Ahmad Farroukh, the CEO of MTN South Africa, in a conversation with reporters this week characterized the current relationship between OTT service providers and mobile operators as “unfair”—meaning that MNOs spend huge sums of money creating and maintaining mobile networks, which OTTs then use to take business away from them. In particular Farroukh expressed skepticism about competitor Cell C’s decision to offer its customers free data for the popular messaging service WhatsApp (as a promotion next month). “We are not saying we have to deny OTTs access, but the OTTs should be fair,” he said. “This access has a cost.” Farroukh says that while he does not believe that the cost should necessarily be paid directly by the OTT providers, some kind of global-level must eventually be worked out, perhaps through the GSMA, the organization that represents all mobile operators.
Tarifica’s Take
Writing in these pages about the developing OTT challenge, we have often stressed the need for MNOs to accept the inevitability of OTTs’ appeal to consumers and do their best to embrace the phenomenon rather than fight it. MTN, for one, is most decidedly not taking that approach. Farroukh is right to draw attention to the imbalance in the equation whereby operators make all the investment in the networks without which OTTs cannot function, while the OTT players themselves make none. Farroukh’s pugnacious attitude is apparently shared by a number of MNO decision-makers; he recalled a recent forum in Dubai at which representatives of international operators and OTTs almost came to blows.

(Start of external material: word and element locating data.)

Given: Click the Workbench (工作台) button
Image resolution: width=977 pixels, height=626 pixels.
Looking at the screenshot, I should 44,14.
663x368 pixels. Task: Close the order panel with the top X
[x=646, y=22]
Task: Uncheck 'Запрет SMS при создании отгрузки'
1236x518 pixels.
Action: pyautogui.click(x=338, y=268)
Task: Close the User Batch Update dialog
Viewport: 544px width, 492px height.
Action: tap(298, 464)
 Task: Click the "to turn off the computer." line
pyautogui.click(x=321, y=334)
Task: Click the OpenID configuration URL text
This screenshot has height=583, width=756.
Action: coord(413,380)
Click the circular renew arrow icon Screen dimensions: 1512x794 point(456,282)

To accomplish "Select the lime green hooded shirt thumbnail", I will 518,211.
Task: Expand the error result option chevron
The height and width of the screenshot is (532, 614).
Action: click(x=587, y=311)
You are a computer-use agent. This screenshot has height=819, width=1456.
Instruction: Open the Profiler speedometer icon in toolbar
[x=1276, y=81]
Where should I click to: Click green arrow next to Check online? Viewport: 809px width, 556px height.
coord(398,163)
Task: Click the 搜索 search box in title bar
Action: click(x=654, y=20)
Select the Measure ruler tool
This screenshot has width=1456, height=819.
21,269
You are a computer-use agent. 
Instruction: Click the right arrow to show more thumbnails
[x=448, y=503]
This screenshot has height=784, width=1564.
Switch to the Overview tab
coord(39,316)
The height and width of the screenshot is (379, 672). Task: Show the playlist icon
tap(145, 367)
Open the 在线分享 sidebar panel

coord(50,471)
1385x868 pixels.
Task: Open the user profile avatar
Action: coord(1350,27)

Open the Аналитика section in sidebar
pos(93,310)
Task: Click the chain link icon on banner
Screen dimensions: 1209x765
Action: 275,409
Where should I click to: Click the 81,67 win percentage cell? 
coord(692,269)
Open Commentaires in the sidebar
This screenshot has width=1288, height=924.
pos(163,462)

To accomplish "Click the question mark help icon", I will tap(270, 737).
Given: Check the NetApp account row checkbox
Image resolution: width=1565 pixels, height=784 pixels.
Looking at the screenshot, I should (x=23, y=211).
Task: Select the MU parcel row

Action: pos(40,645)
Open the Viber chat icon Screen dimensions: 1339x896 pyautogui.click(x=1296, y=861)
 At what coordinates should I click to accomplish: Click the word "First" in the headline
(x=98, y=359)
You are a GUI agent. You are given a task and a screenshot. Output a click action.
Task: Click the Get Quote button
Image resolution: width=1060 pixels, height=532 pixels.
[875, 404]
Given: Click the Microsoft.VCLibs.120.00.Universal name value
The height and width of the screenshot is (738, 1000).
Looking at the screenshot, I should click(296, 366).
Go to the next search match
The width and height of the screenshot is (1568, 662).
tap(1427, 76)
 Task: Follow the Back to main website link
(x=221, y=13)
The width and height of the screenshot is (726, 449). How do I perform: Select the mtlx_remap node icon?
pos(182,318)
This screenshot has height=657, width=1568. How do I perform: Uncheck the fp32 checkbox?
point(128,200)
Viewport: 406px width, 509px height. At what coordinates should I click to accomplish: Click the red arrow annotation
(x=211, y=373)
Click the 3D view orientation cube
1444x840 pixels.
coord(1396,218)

What action could be taken by MNOs that want to fight? While OTT executives have gone on record accusing MNOs of restricting freedom of expression, Farroukh is not suggesting that mobile operators ban OTTs from their networks. Such a policy would be difficult to implement in any case. Nor is he insisting that MNOs try to get OTTs to pay for access on an operator-by-operator basis. Wisely, we believe, he is simply urging his fellow MNO executives to work together to put pressure on OTT players—which after all are fundamentally dependent on mobile networks—to reach some sort of agreement, presumably to defray the costs of infrastructure development or otherwise even up the ledger book. What form that arrangement will take is still unclear, but if the Farroukhs of the mobile world get their way, operators will be able to do better than simply collecting revenues from OTT-induced data consumption.